Better Things– teoretycznie serial komediowy ale chyba można go nazwać bardziej obyczajowym. Główna bohaterka serialu Sam jest samotną matką wychowującą trzy bardzo różne córki. Najstarsza chce się przypodobać kolegom i tłumaczy matce że powinna zdobyć dla niej marihuanę, środkowa ma dość dziwny sposób wyrażania swojego zainteresowania sprawami międzynarodowymi a najmłodsza po prostu jest słodka. Wychowanie trójki dzieci przy jednoczesnej pracy w bardzo dziwnym zawodzie jakim jest aktorstwo nie należy do najłatwiejszych. Zwłaszcza że Sam choć jest sama wyraźnie ma zajęte serce albo przynajmniej melancholijne wspomnienie czasów kiedy ktoś przy niej był. Serial raczej nie stara się być na siłę komediowy – dla wielu widzów może być nawet trochę męczący. Wyreżyserował go i napisał Louis C.K jeden z najważniejszych amerykańskich komików. Zwierz przyzna szczerze, że to taka produkcja którą trudno ocenić po jednym odcinku. Co nie zmienia faktu, że dobrze udało się choć przez te dwadzieścia minut, zabawnie niezabawną sytuację w jakiej znalazła się nasza bohaterka.
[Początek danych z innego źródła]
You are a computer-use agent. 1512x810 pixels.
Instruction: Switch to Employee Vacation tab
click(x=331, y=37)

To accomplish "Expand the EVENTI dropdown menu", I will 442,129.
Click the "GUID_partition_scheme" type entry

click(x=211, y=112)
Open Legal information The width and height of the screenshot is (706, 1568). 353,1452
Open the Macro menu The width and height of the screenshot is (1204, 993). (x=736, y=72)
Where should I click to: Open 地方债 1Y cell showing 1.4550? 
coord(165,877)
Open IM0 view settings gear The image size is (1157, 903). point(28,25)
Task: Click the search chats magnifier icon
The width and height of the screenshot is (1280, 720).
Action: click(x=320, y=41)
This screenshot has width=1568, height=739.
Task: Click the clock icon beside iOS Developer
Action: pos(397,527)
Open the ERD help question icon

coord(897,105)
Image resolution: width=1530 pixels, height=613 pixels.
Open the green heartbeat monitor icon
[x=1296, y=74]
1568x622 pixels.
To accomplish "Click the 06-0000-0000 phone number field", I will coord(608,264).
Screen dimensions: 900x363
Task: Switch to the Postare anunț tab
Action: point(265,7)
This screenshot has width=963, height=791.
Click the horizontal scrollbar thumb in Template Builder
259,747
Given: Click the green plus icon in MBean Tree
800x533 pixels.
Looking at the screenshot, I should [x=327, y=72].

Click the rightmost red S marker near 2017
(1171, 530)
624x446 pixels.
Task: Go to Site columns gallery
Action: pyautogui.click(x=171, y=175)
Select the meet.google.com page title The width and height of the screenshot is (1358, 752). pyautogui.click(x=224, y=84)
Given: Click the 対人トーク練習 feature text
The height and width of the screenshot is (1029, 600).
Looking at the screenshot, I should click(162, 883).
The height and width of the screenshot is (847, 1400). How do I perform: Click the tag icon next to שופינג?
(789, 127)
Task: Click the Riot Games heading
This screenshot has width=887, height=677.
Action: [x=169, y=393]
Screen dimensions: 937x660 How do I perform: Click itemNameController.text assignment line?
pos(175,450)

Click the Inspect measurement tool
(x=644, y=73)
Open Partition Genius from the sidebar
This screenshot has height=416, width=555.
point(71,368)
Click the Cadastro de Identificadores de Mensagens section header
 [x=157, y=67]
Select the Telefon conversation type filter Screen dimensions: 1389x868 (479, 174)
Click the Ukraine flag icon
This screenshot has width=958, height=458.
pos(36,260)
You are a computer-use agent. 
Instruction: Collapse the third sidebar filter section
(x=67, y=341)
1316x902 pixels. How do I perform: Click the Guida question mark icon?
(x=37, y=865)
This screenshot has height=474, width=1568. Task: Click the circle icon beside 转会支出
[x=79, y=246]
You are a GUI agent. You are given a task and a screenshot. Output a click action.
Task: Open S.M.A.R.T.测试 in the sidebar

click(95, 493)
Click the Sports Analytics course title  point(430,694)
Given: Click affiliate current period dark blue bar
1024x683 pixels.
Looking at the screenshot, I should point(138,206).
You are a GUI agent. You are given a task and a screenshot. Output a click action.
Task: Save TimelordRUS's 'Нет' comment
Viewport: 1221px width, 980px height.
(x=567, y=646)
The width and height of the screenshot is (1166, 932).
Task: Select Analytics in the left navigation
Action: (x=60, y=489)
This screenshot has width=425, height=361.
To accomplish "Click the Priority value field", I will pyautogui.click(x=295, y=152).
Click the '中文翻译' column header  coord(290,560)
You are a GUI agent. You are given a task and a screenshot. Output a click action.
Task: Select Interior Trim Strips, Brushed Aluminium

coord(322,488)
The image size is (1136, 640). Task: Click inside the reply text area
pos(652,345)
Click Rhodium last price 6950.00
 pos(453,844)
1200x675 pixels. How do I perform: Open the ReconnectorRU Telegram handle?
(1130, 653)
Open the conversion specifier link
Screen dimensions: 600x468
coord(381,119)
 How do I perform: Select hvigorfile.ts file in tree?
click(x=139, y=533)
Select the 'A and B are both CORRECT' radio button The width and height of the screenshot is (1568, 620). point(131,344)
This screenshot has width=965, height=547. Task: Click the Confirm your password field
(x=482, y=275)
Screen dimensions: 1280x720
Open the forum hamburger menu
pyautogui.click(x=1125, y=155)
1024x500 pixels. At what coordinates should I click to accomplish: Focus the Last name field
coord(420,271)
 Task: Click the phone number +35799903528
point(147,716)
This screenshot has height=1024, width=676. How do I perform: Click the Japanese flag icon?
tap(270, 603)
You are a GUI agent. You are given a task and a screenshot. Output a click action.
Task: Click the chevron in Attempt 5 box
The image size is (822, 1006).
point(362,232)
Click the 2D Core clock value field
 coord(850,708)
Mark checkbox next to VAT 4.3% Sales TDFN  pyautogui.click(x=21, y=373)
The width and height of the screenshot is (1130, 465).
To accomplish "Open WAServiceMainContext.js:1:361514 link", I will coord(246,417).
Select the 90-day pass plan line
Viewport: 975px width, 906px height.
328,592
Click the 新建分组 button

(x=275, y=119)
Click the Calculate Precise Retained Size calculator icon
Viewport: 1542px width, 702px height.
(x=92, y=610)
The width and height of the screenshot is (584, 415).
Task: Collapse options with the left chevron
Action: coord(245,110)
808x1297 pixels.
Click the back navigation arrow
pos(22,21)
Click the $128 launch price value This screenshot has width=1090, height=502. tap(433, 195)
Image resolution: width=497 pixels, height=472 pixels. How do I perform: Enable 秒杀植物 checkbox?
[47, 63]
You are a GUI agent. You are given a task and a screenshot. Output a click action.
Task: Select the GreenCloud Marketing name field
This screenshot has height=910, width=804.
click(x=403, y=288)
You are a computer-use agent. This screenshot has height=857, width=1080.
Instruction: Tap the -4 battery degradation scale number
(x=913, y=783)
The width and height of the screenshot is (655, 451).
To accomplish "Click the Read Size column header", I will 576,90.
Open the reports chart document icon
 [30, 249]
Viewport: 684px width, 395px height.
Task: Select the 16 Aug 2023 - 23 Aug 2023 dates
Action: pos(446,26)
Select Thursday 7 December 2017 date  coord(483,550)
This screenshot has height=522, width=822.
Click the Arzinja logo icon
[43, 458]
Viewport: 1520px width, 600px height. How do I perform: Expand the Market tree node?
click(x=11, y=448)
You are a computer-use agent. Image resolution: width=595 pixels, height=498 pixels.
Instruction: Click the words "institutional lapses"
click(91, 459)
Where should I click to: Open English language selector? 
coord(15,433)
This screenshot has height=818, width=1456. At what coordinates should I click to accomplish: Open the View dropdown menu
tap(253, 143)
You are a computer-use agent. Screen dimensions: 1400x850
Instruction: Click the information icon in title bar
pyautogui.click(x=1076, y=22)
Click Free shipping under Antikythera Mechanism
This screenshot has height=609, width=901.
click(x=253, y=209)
Salw śmiechu nie ma się co spodziewać ale jeśli wierzycie w komediowy talent Louisa C.K i jego współpracowników to na pewno warto dać produkcji szansę.
To wszystko. Jak sami widzicie więcej tu opinii negatywnych niż pozytywnych. No ale tak jest na początku sezonu kiedy ma się jeszcze ochotę oglądać kilkanaście pierwszych odcinków. Potem ochota przechodzi a zaraz za nią pojawiają się pierwsze informacje o skasowanych produkcjach. Prawda jest taka, ze dobry i wciągający serial znaleźć nie łatwo. Zwierz wie co mówi bo od kilku lat szuka dobrego serialu komediowego który dawałby mu mniej więcej to samo co New Girl. Co roku pojawia się mnóstwo produkcji i czasem nie sposób zgadnąć które przetrwają. W każdym razie tegoroczne rozdanie jak na razie (jeszcze mnóstwo premier przed nami) wydaje się odrobinkę lepsze od zeszłorocznego choć trochę brakuje tytułu przy którym można by z pełną świadomością powiedzieć że czeka nas hit. Z tych o których zwierz tu pisze (a będzie też pisał o innych) najlepiej wydało najbardziej wyczekiwane „This Is Us”. Zwierz ma nadzieję, że Good Place (które dostało od razu zamówienie na cały sezon) utrzyma się dłużej. Choć co zwierz lubi to kasują. Najwyraźniej zwierz ma bardzo niepopularny gust.
Ps: Czytelnicy pytali o serial Atlanta ale ponieważ sporo się o nim mówi zwierz chce napisać notkę osobną
Ps2: Zwierz w weekend jest w Gdańsku na Blog forum Gdańsk więc nie da głowy czy w sobotę będzie wpis bo pociąg do Gdańska jest o godzinie której zwierz boi się wymawiać.